On the German side it is financially profitable. Germany is an expensive place to live and work and the U.S. presence there puts millions into its economy. This is pure expense on the U.S. side, so there is no good reason for the troops' continued presence from the point of view of the U.S. taxpayer.

Again from the German point of view, the U.S. troops allow Germany to not spend as much on its own defense. Although the Europe of 2009 is a very different place from that of the 19th and 20th centuries, there have been times when Germany lived in a dangerous neighborhood, given its frequent differences with France, Russia and others. Germans who still have national nightmares about what its leaders did in both world wars are no doubt quite happy not to see Germany feel a need to rearm as much as it might otherwise, due to the presence of the U.S. forces.

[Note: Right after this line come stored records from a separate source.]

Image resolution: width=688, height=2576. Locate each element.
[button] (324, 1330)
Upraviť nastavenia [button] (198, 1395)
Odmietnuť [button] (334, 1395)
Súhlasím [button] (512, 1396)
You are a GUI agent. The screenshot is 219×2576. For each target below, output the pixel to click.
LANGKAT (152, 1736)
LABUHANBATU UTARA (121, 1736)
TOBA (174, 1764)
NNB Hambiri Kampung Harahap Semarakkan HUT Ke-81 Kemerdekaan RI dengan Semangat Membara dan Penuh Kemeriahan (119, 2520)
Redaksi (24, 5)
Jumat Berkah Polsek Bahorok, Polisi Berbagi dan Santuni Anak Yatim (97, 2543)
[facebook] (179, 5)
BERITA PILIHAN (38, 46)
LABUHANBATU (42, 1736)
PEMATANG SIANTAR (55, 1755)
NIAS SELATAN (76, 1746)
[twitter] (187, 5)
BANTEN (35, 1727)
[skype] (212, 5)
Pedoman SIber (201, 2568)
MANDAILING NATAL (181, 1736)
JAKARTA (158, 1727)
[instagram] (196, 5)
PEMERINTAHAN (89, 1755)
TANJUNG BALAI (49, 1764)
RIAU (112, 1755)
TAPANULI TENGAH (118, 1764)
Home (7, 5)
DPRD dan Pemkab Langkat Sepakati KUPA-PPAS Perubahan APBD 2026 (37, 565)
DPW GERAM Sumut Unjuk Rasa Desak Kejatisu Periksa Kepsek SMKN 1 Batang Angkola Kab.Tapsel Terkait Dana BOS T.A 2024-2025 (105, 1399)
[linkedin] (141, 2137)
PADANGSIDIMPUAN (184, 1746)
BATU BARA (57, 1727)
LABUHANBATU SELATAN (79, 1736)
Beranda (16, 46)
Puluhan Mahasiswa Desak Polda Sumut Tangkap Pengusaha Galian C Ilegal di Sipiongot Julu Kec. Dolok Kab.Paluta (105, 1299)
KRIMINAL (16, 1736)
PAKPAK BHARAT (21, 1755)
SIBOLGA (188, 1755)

So, really, the only loser in the current arrangement is the U.S. taxpayer, who maintains thousands of troops and many bases in expensive Germany, as opposed to bringing them home and deploying from the American homeland. And it is a little crazy to have U.S. forces based in Germany unnecessarily while we harass the Germans to send their troops to Afghanistan.

If the argument is that it is easier to deploy U.S. troops to the Middle East or elsewhere from Germany than it would be from the United States, then the question is, why does the United States have to have a deployable overseas presence in any case? Isn't that what all its ships and airplanes are for?